Automated Discovery of Integral with Deep Learning
Xiaoxin Yin
TL;DR
This work investigates whether deep learning can autonomously discover the integral operator from scratch, treating $g(x)=\int_{0}^{x} f(t)\,dt$ as the target derived from a large, randomly generated function corpus. It combines symbolic regression to generate ground-truth integrals with autoregressive (GPT-Neo) and sequence-to-sequence (Flan-T5) models to map $f$ to $g$, and a rule-discovery component to extract analytic integration rules. Results show GPT-Neo achieving higher exact and approximate accuracy than Flan-T5 and symbolic regression across polynomial and non-polynomial functions, and the study derives explicit rules such as $a_k' = \frac{1}{k} a_{k-1}$ for polynomials and analogous relations for exponential and trigonometric cases. The findings demonstrate AI’s potential to autonomously reason about fundamental calculus concepts, laying groundwork for broader automated scientific discovery beyond problem-solving on curated datasets.
Abstract
Recent advancements in the realm of deep learning, particularly in the development of large language models (LLMs), have demonstrated AI's ability to tackle complex mathematical problems or solving programming challenges. However, the capability to solve well-defined problems based on extensive training data differs significantly from the nuanced process of making scientific discoveries. Trained on almost all human knowledge available, today's sophisticated LLMs basically learn to predict sequences of tokens. They generate mathematical derivations and write code in a similar way as writing an essay, and do not have the ability to pioneer scientific discoveries in the manner a human scientist would do. In this study we delve into the potential of using deep learning to rediscover a fundamental mathematical concept: integrals.

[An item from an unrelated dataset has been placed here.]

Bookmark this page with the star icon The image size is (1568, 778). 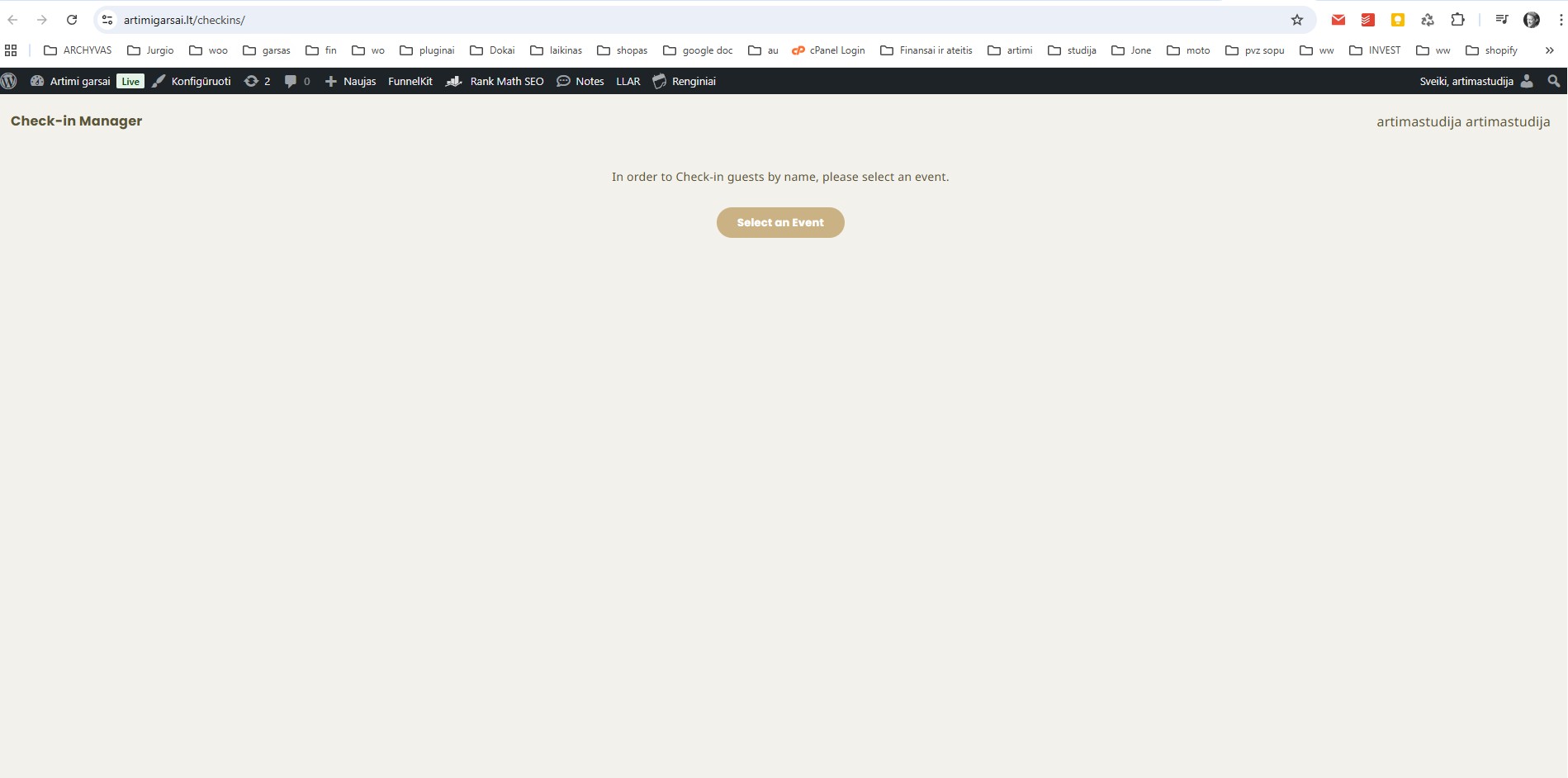coord(1296,20)
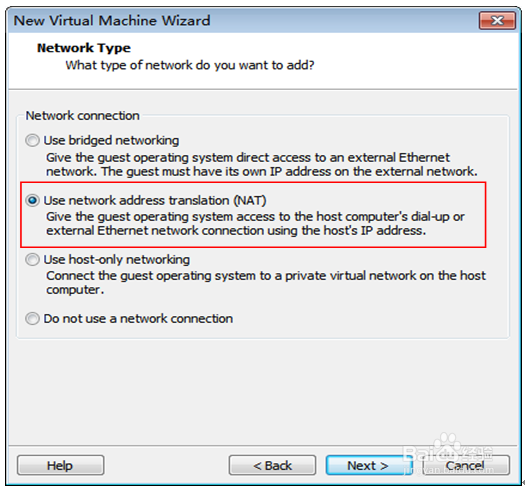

By defining integrals as area under the curve, we illustrate how AI can deduce the integral of a given function, exemplified by inferring $\int_{0}^{x} t^2 dt = \frac{x^3}{3}$ and $\int_{0}^{x} ae^{bt} dt = \frac{a}{b} e^{bx} - \frac{a}{b}$. Our experiments show that deep learning models can approach the task of inferring integrals either through a sequence-to-sequence model, akin to language translation, or by uncovering the rudimentary principles of integration, such as $\int_{0}^{x} t^n dt = \frac{x^{n+1}}{n+1}$.